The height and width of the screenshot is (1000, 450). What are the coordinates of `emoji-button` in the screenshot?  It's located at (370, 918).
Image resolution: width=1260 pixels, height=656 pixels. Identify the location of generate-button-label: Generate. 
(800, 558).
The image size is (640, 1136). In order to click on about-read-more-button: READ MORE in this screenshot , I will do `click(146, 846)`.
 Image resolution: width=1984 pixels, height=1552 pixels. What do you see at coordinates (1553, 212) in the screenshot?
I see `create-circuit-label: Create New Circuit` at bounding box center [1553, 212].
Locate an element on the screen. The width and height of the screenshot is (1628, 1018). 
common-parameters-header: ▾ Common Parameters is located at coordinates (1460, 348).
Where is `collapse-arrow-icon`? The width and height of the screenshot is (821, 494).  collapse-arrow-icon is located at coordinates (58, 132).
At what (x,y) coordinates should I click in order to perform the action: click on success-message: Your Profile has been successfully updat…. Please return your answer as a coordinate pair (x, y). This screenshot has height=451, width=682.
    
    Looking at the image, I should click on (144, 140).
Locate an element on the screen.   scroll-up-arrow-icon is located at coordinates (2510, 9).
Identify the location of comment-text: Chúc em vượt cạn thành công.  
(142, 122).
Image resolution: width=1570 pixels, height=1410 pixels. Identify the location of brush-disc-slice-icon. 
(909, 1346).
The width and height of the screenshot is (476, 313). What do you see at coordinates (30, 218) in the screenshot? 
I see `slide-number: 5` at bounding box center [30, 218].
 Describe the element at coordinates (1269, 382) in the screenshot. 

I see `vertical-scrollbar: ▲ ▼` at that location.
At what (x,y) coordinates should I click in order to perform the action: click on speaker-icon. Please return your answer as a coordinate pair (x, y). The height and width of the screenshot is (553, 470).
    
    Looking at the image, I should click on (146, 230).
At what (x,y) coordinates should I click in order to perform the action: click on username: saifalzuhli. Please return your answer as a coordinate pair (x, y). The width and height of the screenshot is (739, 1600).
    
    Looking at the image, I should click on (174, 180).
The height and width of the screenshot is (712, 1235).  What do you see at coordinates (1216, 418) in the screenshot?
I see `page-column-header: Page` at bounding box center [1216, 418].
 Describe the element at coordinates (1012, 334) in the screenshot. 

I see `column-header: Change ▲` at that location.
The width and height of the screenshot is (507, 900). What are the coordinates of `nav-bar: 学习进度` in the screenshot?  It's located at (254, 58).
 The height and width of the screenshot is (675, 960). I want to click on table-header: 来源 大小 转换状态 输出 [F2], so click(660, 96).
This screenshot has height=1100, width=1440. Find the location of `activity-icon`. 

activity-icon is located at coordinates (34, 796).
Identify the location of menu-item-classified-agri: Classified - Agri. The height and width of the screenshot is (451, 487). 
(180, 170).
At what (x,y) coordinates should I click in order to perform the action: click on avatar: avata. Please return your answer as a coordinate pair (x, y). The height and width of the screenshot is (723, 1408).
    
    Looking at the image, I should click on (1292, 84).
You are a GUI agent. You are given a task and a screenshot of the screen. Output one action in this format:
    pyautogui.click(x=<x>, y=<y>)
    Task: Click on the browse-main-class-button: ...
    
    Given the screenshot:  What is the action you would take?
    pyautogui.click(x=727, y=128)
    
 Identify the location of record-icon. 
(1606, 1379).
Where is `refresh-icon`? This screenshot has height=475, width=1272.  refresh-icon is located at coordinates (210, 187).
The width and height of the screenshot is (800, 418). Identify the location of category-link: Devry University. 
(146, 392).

────────────────

Can you copy the rows word for word, beginning with the line that contains "coordinates (210, 187)." and continuing through the last line of the rows?

→ Result
Where is `refresh-icon`? This screenshot has height=475, width=1272.  refresh-icon is located at coordinates (210, 187).
The width and height of the screenshot is (800, 418). Identify the location of category-link: Devry University. 
(146, 392).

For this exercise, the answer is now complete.